One of the most common problem reports related to Virtual Platforms running Linux goes something like:
I run the simulation and the terminal says "Uncompressing Linux... done, booting the kernel" and nothing happens.
One of my favorite books is Embedded Linux Primer: A Practical Real-World Approach (2nd Edition) by Chris Hallinan. I was happy to see this same situation also occurs on real boards running Linux, and it is covered in Chapter 14 with a section called "When It Doesn't Boot".
Here is a picture of the problem:
During system boot the kernel uses printk() calls to display messages. These messages are useful clues to monitor boot progress. Unfortunately, for the problem described above, there is nothing on the screen to provide any clues.
The reason is because printk() messages go into the Linux kernel message ring buffer, and are not immediately printed on the terminal. The messages are available, but they do not appear on the screen until the buffer is flushed.
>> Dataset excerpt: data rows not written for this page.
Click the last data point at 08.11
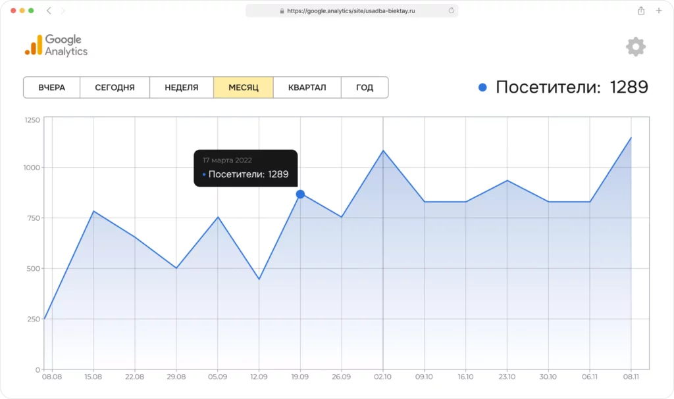Screen dimensions: 674x399 click(631, 137)
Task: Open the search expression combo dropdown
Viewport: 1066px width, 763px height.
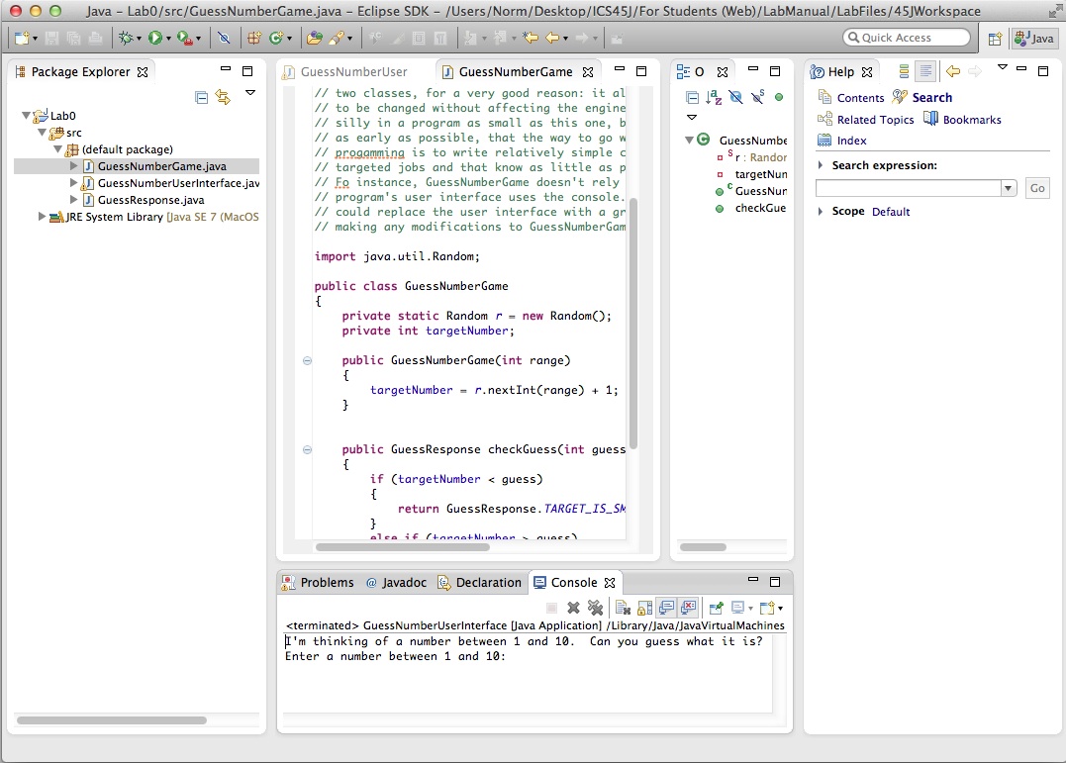Action: 1009,188
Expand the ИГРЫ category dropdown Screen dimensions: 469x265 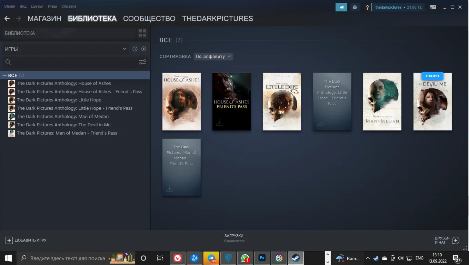(x=124, y=49)
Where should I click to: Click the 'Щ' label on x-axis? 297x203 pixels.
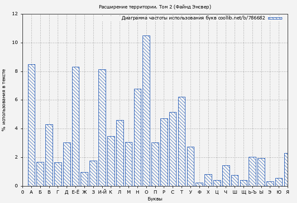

Once the system is booted, the dmesg command can be used to display the kernel messages.
Other daemons such as syslogd may also be used to save the messages into a file such as /var/log/* or even log the messages over the network to another machine.
Specifics of how a particular Linux implementation is configured and how messages are stored can be very different. Some products may save logs into files and some may not. Some hardware may have network interfaces to retrieve log files and some may not.
There are actually two challenges to consider when simulating embedded Linux systems:
- Sometimes there is no way to capture the messages from a simulation to the host machine. For systems using a ramdisk as the root file system, the messages may be lost on simulation exit. If the UART output is not saved it could be lost, prohibiting inspection of the messages after simulation has finished.
- Messages are created during the early phases of the Linux boot, but until important device drivers are initialized, the messages sit in the memory buffer and are not visible on the screen. Seeing them sooner would indicate if the kernel is progressing or not and how far it gets before something goes wrong.
Details of Operation:
One approach that requires no Linux knowledge is to make sure models that interface with UART models also write the characters to a log file or special log channel at the same time they are written to the terminal. This solution requires the model creator to put in logging functionality.
The Cadence Virtual Platform for the Xilinx Zynq-7000 EPP does exactly this. The terminal model that connects to the UARTs has the ability to log the output written to the terminal, as well as feed input into the terminal for test automation. To help with timing, the model can wait for expected output before sending input, it can run forward a defined simulation time, send a Control-C to kill a program, and synchronize with embedded software breakpoints. Since the UART model depends on the UART device driver it will only address the first concern, and early printk() messages are still not visible. Having such features to log output and send input is good, but not sufficient to address the second challenge. For more information on the UART refer to my 5 article series.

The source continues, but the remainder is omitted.